▶ _What to produce_
Scan the data, and whenever a line contains "category", copy it.
** Opening Task data block **
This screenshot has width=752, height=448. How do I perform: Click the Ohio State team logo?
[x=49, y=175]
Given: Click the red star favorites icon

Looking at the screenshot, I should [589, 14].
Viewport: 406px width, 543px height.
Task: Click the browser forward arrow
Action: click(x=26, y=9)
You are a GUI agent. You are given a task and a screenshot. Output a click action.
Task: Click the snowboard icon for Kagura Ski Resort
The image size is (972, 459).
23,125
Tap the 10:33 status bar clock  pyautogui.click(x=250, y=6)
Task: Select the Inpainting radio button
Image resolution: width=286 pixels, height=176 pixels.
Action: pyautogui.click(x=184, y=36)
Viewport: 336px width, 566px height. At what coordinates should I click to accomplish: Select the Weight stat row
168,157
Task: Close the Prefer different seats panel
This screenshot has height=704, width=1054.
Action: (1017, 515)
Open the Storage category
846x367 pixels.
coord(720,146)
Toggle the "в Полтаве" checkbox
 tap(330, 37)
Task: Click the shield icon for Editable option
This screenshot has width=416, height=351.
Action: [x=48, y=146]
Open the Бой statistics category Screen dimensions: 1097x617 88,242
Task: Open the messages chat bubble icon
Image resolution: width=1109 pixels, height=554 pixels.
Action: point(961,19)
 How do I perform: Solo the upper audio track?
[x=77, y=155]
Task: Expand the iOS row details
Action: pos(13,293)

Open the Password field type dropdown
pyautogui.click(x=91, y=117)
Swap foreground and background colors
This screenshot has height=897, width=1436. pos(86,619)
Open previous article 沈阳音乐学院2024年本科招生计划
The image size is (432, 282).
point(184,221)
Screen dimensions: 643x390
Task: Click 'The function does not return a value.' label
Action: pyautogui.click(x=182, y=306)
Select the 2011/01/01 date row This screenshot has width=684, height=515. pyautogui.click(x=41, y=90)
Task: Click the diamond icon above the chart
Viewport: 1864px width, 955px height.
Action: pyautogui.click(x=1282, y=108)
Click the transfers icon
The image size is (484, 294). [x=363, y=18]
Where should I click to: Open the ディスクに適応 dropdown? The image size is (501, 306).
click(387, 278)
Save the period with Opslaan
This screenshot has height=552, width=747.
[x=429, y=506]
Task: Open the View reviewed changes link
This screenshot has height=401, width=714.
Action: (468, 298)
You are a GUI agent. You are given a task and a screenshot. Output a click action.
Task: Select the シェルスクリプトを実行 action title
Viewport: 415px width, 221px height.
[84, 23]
** Closing Task data block **
▶ _The answer_
Open the Storage category
Open the Бой statistics category Screen dimensions: 1097x617 88,242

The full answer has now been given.